Rossini. « C’est la vérité ; à Vienne, précisément à l’époque dont je viens de vous parler, en 1822, lorsque mon opéra Zelmira y fut représenté. J’avais déjà entendu à Milan des quatuors de Beethoven, je n’ai pas besoin de vous dire avec quelle impression d’admiration ! Je connaissais également de lui quelques œuvres de piano. À Vienne, j’assistai pour la première fois à l’exécution d’une de ses symphonies, l’Héroïque. Cette musique me bouleversa. Je n’eus plus qu’une pensée : connaître ce grand génie, le voir, fut-ce une seule fois. Je pressentis à ce sujet Salieri, que je savais être en rapport avec Beethoven. »


Wagner. « Salieri, l’auteur des Danaïdes ? »

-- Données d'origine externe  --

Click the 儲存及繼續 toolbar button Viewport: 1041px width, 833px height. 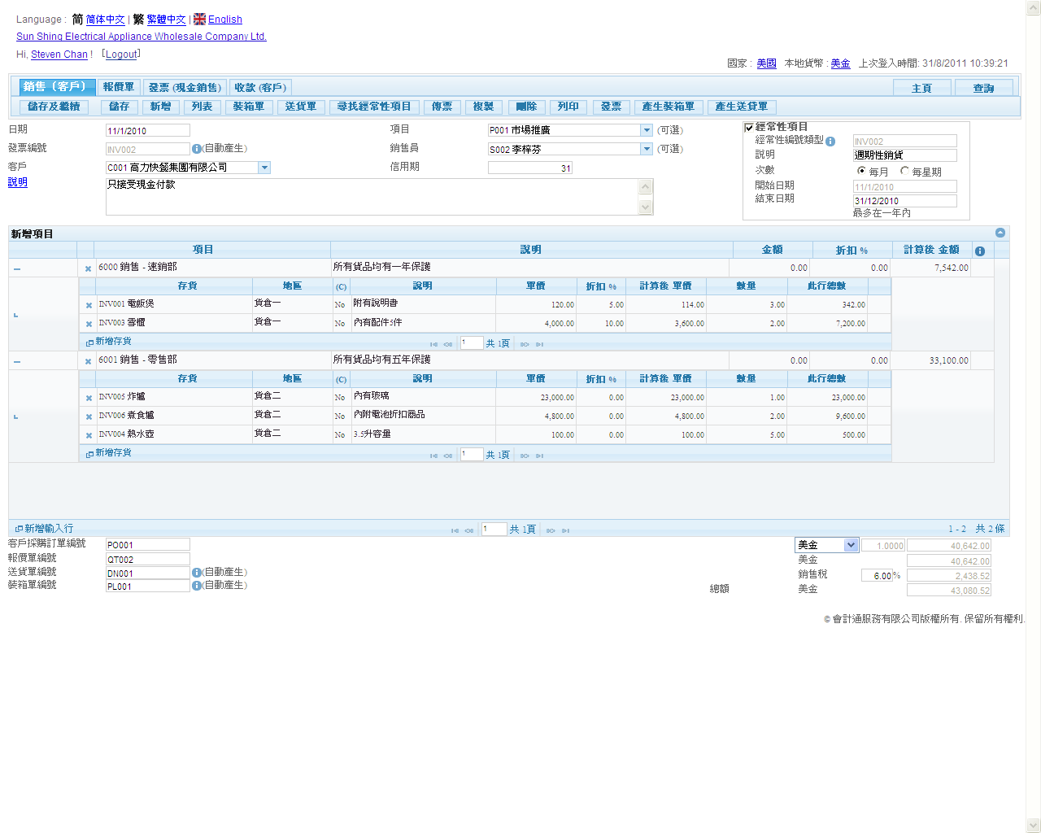click(54, 107)
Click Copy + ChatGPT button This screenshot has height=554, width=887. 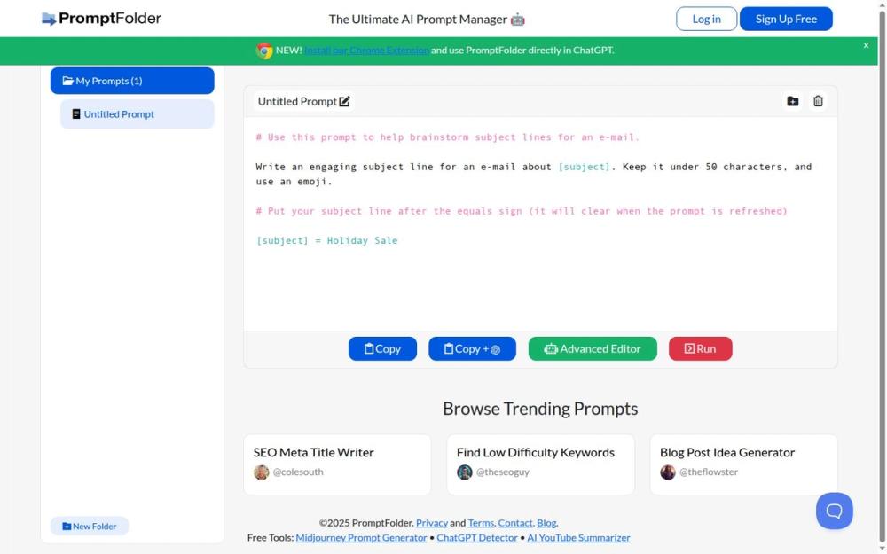pyautogui.click(x=472, y=348)
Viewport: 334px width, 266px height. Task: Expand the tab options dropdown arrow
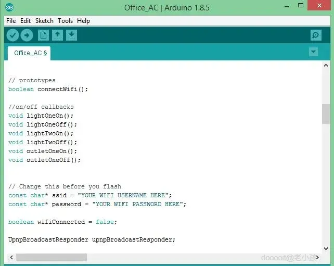click(x=313, y=52)
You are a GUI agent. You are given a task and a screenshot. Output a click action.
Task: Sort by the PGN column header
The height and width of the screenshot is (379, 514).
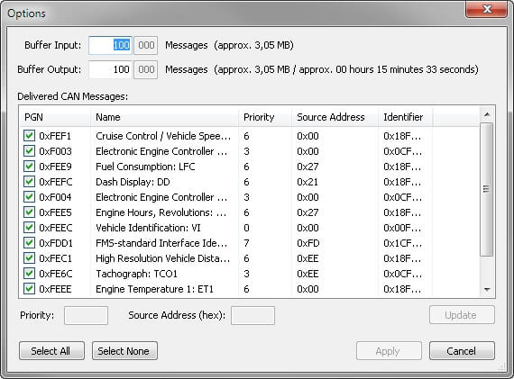pos(55,117)
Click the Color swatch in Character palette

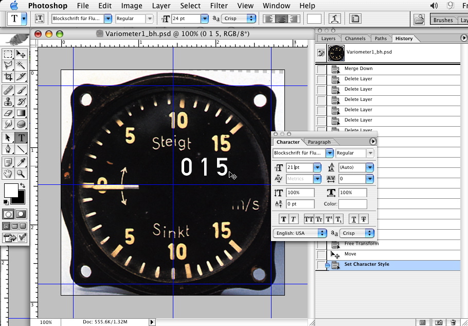352,204
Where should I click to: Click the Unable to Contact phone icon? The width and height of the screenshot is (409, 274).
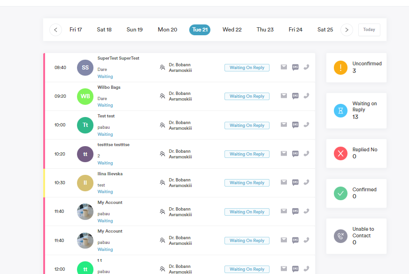(x=340, y=236)
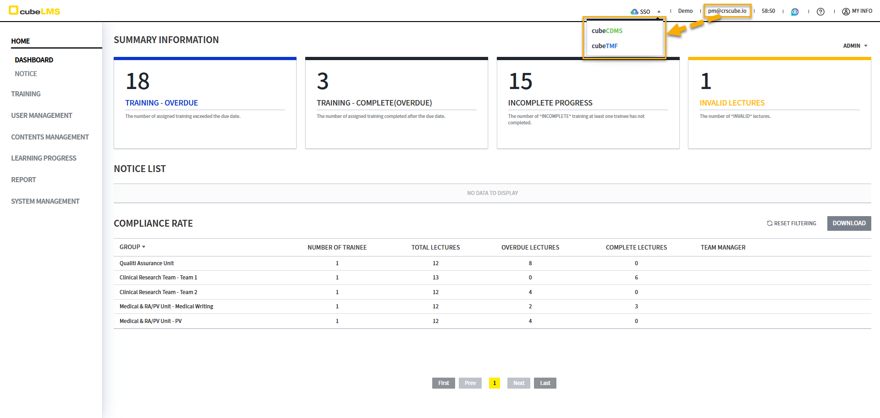Click the Reset Filtering refresh icon

click(770, 223)
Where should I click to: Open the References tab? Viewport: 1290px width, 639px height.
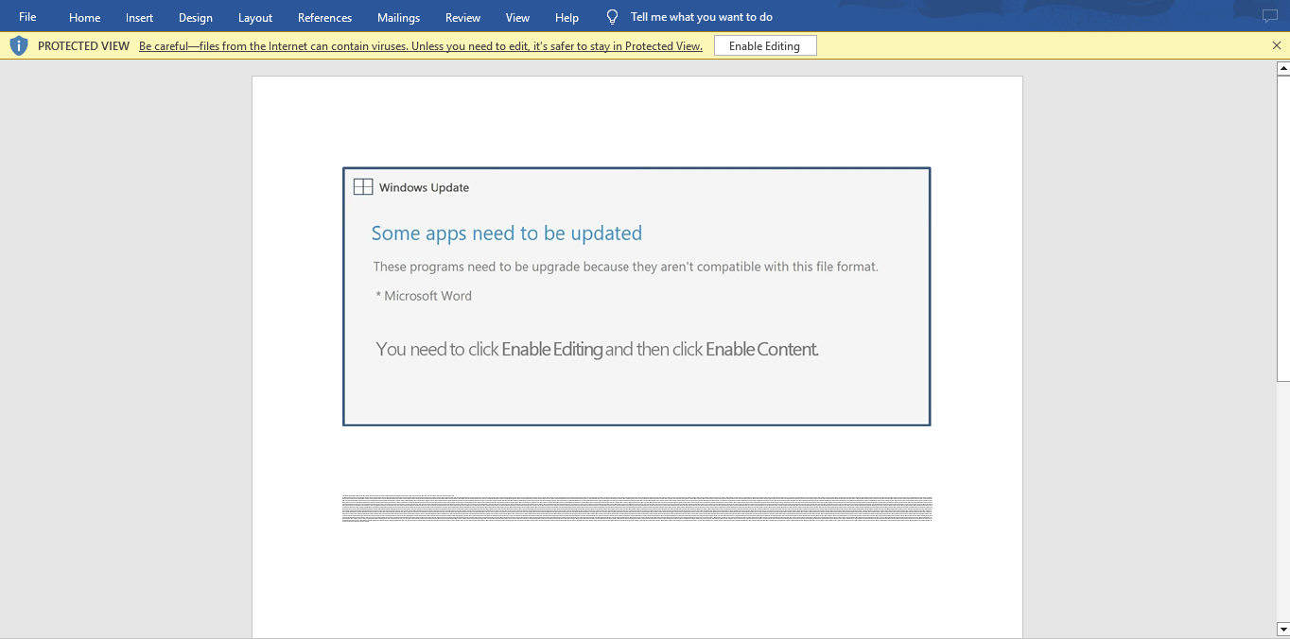[324, 18]
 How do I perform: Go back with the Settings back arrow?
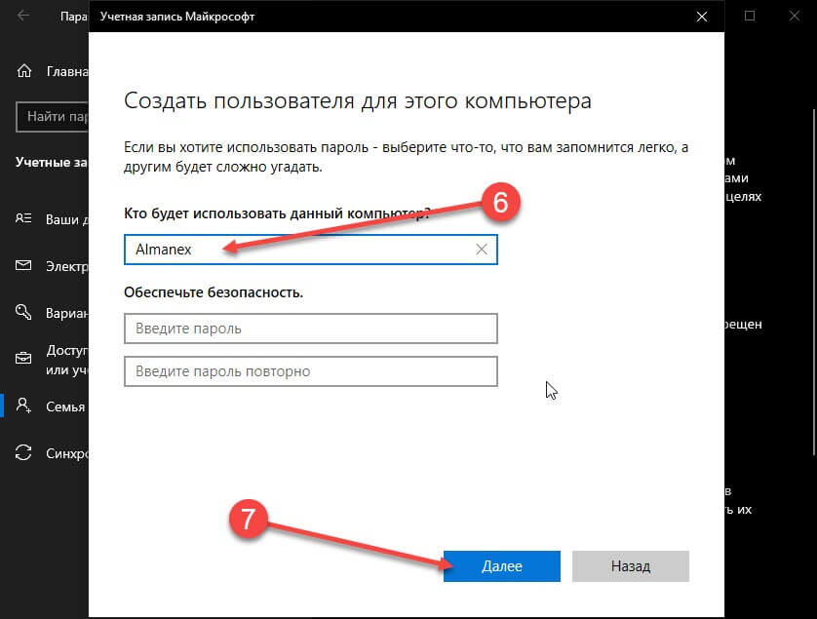(23, 16)
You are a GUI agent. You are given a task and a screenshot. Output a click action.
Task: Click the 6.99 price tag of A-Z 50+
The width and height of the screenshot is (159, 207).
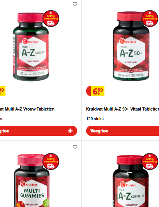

Rossini. « Celui-là même. Il avait acquis à Vienne, où il résidait depuis longtemps, une situation très en vue, à la suite de la vogue qu’obtinrent plusieurs de ses opéras, représentés au théâtre italien ; il me dit qu’en effet il voyait parfois Beethoven, mais m’avoua qu’en raison de son caractère ombrageux et fantasque, la chose que je demandais n’irait pas très facilement.

» Ce même Salieri, entre parenthèse, avait eu également des rapports assez suivis avec Mozart. Après la mort de celui-ci, il fut soupçonné, et même sérieusement accusé, de l’avoir, — par jalousie de métier, — fait disparaître au moyen d’un poison lent… »


Wagner. « De mon temps encore, ce bruit persistait à Vienne. »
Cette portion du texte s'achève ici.